An experienced attorney can work with an individual and assist in drafting and executing their last will and testament. Ultimately however, moving forward with the execution of the document is left to the client. Speaking with an estate planning or Maryland probate attorney during their lifetime while they maintain the required testamentary capacity can help them secure and plan for their family’s future.

Anyone can speak with a Maryland probate lawyer to discuss their unique estate planning needs. An attorney can assist them in drafting a last will and testament that expresses their personal wishes for the distribution of their assets. In addition, a Maryland probate lawyer can assist them with coordinating the titling of assets and beneficiary designations to ensure that there is enough liquidity in the estate to pay debts and taxes and make distribution pursuant to their wishes.

Impact of Maryland Probate on Those With Joint Accounts

Probate describes the court process of administering a will which takes place after an individual’s death. Probate usually involves the qualification of an individual to serve as a personal representative and the court process that is required to administer the estate of the decedent.

In Maryland, the only assets that are ‘probated’ are those that are in the decedent’s sole name on the date of the death without a beneficiary designation. However, all the assets in the decedent’s control may be used to calculate the decedent’s gross taxable estate for either Maryland or federal estate tax purposes.
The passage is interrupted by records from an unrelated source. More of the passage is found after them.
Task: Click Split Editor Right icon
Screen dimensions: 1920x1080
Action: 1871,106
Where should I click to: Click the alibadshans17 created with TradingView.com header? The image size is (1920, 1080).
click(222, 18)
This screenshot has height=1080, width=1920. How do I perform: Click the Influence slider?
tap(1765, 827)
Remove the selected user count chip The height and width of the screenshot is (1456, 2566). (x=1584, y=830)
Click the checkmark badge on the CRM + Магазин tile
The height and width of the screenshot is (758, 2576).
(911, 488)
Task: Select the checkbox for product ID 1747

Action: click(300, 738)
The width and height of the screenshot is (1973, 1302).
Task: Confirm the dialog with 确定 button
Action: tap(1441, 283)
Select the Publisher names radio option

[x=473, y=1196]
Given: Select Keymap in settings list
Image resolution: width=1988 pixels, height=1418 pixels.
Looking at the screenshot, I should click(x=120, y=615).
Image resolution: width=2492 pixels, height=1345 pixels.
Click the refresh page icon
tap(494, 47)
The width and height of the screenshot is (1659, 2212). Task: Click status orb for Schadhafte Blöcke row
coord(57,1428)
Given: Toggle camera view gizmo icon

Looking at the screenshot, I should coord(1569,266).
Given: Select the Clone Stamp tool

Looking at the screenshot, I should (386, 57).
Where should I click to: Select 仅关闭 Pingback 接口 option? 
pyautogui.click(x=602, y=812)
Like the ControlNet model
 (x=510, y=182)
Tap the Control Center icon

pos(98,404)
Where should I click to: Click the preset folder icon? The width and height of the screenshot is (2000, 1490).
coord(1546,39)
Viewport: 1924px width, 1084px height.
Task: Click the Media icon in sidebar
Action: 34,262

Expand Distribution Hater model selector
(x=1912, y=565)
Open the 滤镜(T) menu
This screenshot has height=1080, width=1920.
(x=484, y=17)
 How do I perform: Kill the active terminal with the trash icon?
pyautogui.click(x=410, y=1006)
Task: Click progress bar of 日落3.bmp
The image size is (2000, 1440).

Whether or not a joint account is subject to the probate procedures depends on the facts of the case and the nature of the titling of the assets. For example, some joint accounts rely on the signature cards that are held with the financial institutions that they have been opened for ‘convenience only,’ meaning that the joint owner is not the true joint owner entitled to the assets of the account.

Joint accounts may be troubling during an estate administration if not coordinated with an individual’s overall estate plans. The assets of true joint accounts can pass by operation of law rather than through probate and it can often lead to illiquidity in the estate and unintended beneficiaries.

Access to Joint Accounts Before Probate

Whether the surviving joint owner maintains access to a joint account after the death of the joint owner, depends on the titling of the assets in the financial institution where the account is held. In general, an individual – especially a surviving spouse – may wish to speak with an estate planning attorney prior to accessing or using a joint account to see if there are any post-mortem estate planning opportunities available. For example, some estate planning provides for the use of disclaimers at the death of the first spouse to maximize the decedent’s estate tax exemption.  If the surviving spouse uses the joint account the account may be disqualified to be disclaimed.